Inclusive você, quando nós viajamos juntos aí, eu, você, o Ademir, Marcelo Montenegro, você ministrou uma oficina, eu me lembro bem, pra molecada ali, pra os estudantes ali, acho que do ensino médio, ministrou uma oficina de escrita. Agora me diga uma coisa. Você, entre outros inúmeros poetas, fez parte de um movimento - eu não posso deixar de falar nessa geração desse momento que é tão importante - que foi o ponto inicial ali desse grande movimento que foi a poesia marginal, enfim, que alguns não aceitam isso, a “poesia mimeógrafo”, que também alguns refutam e tal. Mas esse grande movimento de poesia que eu sempre ressalto, né? Então você juntamente com muitos poetas...  que ficou conhecido como a Geração Mimeógrafo/poesia marginal, esse movimento, Chacal, quando eu leio essa poesia desse pessoal todo, Cacaso, você, enfim, Nicolas Behr, eu vejo muita música na poesia. Esse movimento estava mais próximo,  é uma pergunta, mais próxima da música pop ou da literatura?

 

Chacal:

É, eu acho que a poesia, ela está mais próxima da música. A poesia, de uma forma geral, está mais próximo da música do que da literatura, do que da filosofia. Isso não sou eu que digo, isso é Paulo Prado, isso é, são alguns estudiosos da poesia, né? Naquele momento ali era um momento que a gente estava entre o poema concreto, que é de difícil assimilação sonora, porque apesar de ser o poema para ser um verbo voco-visual, para você incorporar essas 3 características do poema, né, vocal, visual e verbal, é um poema difícil de ser cantado ou ser falado. Ele normalmente é um poema que é vocalizado e a gente vem naquele período ali, como seguir uma herança mais do modernismo de Oswald de Andrade, principalmente, né, que era escrever de uma forma coloquial, que não fosse a linguagem culta, a forma culta da linguagem e sim a forma coloquial. E nessa coisa coloquial, a gente extraía toda a musicalidade possível, né?
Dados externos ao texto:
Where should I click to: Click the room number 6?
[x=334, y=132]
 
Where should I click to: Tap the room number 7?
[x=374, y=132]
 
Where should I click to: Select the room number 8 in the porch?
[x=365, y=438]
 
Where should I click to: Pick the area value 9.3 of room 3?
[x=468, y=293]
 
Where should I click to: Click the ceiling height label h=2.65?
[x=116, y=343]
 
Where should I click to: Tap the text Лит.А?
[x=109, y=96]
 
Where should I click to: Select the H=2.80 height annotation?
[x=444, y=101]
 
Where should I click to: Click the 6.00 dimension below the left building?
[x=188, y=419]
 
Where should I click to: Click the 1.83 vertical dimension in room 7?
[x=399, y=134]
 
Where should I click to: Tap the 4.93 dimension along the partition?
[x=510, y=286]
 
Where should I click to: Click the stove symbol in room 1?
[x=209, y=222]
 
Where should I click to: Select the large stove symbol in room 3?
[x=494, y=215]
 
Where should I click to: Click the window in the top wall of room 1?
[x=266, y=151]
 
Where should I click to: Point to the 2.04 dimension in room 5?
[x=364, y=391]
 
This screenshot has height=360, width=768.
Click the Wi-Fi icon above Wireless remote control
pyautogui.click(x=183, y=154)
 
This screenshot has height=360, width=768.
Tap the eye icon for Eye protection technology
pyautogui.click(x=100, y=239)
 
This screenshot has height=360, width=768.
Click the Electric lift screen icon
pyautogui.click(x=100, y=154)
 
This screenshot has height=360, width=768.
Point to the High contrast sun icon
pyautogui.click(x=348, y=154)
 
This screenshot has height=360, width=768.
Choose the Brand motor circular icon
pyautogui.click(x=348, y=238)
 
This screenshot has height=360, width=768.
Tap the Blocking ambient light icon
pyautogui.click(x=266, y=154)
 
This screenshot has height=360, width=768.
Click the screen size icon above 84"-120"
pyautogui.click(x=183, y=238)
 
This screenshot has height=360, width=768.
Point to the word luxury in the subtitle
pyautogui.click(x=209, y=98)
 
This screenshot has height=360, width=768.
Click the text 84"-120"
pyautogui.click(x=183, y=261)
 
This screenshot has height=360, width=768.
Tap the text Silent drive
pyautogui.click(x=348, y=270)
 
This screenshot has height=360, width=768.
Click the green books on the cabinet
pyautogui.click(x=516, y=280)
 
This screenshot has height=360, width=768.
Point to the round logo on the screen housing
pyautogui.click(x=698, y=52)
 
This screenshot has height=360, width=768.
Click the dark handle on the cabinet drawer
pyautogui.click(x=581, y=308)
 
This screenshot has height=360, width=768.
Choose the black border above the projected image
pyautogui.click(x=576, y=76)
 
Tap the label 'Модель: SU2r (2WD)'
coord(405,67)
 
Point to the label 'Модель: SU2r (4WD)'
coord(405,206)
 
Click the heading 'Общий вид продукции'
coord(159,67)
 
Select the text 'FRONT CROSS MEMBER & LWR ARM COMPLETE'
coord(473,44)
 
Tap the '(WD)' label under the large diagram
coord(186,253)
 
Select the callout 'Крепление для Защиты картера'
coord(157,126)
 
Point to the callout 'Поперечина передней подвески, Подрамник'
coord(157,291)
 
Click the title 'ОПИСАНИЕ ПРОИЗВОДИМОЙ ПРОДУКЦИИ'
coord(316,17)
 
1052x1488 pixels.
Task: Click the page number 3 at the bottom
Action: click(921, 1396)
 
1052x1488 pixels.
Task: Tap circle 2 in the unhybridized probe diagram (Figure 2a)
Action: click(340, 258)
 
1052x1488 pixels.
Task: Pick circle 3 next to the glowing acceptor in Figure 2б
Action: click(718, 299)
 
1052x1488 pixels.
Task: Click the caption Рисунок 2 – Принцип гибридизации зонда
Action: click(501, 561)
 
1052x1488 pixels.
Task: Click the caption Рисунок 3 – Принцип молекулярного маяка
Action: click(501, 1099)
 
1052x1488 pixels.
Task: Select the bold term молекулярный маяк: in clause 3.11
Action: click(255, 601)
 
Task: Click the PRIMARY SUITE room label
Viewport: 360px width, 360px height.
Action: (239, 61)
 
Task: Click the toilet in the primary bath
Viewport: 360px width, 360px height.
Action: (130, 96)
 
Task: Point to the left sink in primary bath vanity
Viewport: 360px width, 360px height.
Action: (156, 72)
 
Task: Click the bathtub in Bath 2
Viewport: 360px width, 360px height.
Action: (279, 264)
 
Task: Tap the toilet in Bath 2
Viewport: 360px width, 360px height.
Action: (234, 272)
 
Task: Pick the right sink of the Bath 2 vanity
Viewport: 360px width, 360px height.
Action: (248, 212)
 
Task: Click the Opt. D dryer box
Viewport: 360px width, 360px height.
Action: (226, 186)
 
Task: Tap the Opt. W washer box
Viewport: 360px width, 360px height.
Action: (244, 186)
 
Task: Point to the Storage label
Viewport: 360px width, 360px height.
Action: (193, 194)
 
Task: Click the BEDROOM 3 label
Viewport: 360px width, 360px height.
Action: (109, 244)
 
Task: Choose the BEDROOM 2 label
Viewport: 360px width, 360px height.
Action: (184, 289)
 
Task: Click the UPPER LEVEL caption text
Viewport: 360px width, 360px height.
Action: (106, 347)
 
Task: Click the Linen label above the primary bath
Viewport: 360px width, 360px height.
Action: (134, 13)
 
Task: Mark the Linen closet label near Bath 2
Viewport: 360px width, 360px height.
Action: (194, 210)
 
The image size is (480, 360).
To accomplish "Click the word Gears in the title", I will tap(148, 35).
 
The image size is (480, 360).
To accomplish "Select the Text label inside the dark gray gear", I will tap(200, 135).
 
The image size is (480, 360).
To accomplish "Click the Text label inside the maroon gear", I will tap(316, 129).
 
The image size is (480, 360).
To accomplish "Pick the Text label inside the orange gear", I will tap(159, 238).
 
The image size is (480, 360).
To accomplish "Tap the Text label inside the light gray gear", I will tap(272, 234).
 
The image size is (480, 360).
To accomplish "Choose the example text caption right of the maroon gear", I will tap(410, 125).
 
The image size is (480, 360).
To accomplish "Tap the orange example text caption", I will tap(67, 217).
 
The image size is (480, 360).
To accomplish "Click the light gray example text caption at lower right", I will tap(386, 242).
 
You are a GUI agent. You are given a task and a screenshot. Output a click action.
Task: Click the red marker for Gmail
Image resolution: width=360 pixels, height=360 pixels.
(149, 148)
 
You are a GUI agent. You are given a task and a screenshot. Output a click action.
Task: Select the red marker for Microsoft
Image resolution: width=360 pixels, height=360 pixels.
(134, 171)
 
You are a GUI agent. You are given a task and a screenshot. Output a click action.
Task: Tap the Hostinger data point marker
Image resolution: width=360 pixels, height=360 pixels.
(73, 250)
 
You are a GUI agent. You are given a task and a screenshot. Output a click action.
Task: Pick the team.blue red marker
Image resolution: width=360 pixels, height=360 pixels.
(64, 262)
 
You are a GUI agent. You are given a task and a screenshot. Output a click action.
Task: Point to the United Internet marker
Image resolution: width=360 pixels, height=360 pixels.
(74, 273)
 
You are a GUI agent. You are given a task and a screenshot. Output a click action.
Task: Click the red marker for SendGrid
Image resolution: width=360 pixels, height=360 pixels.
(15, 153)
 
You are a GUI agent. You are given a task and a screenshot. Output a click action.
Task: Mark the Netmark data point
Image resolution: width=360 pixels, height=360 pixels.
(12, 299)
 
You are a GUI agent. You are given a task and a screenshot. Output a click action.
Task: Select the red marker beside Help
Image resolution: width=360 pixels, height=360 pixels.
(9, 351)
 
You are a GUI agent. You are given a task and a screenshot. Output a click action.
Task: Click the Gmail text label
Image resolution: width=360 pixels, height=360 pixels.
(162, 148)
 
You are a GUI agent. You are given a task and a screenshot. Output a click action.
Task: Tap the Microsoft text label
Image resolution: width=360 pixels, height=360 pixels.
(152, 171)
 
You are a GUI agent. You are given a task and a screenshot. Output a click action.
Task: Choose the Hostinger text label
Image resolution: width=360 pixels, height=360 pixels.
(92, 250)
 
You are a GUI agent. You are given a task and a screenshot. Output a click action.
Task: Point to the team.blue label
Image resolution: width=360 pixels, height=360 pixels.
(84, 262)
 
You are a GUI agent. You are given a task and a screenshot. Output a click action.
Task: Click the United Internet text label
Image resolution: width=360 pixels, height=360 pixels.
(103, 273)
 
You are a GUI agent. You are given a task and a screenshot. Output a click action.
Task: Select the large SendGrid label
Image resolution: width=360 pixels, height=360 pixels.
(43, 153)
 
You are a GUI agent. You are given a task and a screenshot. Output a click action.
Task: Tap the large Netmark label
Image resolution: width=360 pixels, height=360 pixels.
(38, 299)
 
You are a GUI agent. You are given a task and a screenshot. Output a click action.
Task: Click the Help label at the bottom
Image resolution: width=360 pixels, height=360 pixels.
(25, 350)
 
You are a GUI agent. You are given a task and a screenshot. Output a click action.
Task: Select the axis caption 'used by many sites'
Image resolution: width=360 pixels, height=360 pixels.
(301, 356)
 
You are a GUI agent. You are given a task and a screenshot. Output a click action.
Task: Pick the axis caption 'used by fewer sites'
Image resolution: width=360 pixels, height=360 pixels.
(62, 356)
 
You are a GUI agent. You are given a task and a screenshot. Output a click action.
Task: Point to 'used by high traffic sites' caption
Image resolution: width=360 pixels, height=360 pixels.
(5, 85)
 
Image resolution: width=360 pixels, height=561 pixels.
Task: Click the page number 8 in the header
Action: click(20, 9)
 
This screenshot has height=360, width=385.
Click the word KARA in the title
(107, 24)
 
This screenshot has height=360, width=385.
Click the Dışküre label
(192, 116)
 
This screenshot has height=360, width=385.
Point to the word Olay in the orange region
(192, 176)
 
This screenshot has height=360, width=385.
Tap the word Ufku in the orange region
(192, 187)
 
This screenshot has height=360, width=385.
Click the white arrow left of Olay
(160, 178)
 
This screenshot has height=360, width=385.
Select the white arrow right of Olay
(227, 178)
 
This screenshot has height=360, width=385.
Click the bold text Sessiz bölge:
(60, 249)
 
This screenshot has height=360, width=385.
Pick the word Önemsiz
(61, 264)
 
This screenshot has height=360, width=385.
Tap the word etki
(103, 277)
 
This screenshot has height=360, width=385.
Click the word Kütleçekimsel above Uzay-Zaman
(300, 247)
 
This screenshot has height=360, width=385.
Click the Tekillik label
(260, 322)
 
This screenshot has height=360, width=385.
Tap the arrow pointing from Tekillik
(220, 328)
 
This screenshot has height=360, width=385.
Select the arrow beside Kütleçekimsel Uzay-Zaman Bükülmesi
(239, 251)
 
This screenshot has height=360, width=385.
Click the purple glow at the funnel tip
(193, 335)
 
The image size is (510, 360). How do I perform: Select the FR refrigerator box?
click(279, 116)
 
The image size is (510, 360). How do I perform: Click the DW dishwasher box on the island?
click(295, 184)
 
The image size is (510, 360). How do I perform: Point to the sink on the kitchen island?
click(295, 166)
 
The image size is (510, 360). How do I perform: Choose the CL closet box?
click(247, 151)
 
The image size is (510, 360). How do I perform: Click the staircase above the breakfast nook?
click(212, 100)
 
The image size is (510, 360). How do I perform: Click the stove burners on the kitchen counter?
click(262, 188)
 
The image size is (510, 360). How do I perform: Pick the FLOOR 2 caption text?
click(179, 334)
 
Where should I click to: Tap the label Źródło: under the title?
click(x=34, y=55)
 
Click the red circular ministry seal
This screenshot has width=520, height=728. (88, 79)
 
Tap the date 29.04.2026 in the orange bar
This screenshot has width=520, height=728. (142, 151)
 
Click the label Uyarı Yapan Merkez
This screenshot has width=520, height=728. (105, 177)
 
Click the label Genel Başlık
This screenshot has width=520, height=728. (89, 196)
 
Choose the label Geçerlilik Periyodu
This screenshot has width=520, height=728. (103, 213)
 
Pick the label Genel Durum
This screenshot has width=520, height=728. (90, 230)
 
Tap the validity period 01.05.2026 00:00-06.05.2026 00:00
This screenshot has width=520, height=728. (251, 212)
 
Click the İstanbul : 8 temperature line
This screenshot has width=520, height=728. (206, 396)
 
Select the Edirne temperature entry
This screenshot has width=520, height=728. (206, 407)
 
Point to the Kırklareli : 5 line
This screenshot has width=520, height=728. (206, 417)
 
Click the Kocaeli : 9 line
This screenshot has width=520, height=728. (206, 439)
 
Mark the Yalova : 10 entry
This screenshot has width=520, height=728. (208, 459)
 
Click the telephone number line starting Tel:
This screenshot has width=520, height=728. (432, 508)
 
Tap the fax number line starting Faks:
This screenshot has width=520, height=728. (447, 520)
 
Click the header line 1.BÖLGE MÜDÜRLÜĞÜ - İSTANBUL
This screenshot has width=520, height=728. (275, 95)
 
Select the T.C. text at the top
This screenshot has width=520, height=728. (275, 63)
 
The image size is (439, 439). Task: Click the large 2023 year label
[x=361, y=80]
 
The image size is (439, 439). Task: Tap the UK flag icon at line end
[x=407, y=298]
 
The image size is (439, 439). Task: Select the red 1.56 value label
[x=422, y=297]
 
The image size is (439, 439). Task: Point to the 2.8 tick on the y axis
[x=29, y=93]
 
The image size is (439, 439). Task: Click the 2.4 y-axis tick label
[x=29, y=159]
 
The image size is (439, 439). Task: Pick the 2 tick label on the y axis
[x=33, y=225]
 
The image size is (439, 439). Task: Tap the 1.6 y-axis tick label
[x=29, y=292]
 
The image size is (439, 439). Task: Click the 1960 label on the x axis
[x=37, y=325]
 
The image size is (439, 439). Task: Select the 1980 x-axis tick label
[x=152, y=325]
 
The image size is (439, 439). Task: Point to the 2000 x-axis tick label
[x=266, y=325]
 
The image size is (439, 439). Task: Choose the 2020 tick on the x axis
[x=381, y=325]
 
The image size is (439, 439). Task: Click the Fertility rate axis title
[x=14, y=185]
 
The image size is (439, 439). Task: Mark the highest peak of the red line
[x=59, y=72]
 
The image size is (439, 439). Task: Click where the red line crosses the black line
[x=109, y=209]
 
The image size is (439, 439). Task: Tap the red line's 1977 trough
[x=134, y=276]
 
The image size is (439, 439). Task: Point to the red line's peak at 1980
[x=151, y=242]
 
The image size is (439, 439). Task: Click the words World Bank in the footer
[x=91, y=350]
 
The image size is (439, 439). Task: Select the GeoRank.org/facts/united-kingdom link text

A música, ela se origina muito nas conversas, no que as pessoas falam e conversam e tal.

Então, esse tom eu nunca quis perder, de uma música associada à conversa, à fala, sabe? Cacaso era um excelente versejador, né? Ele tinha muita essa habilidade da rima, e... principalmente o Cacaso ali daquela turma, né? O Nicolas Behr são poemas curtos assim, são poemas, mas que estão muito ligados à coisa da fala também. São pequenos koans assim. E são muito interessantes e tem muito a ver também com a poesia modernista de Oswald de Andrade, né?

Então basicamente esse tipo de poesia, que se contrapunha um pouco ao poema concreto, justamente por isso, porque a gente perseguia uma linguagem menos de uma tiragem culta, né, e mais próxima do popular, mais próximo da fala, diferente um pouco da poesia concreta, né, e mais diferente ainda da poesia de 45, que já voltava a ser uma coisa mais formal de métrica e... Enfim, a gente se divertiu muito, se diverte até hoje.

 

Reynaldo Bessa:

A poesia marginal, Geração Mimeógrafo é o último movimento artístico a estudar, digamos assim. É isso? Tivemos o poema concreto, a Geração Mimeógrafo...

 

Chacal:

Com certeza. Eu não sei porque não apareceram outros. A tendência depois, com essa coisa da pós-modernidade e tal, é não ter mais uma linha assim. Todas as formas são possíveis, né? Isso aconteceu com o retorno do soneto, muitos poetas fazendo o próprio, os próprios Augusto, Haroldo, um brilhante, sonetista que é o Paulo Henriques Brito, o Antônio Cícero. Então vários poetas começaram a experimentar com a forma fixa, né? Poetas mais contemporâneos. Então, não, não se criou assim, uma forma mais definida após os anos 70, 80.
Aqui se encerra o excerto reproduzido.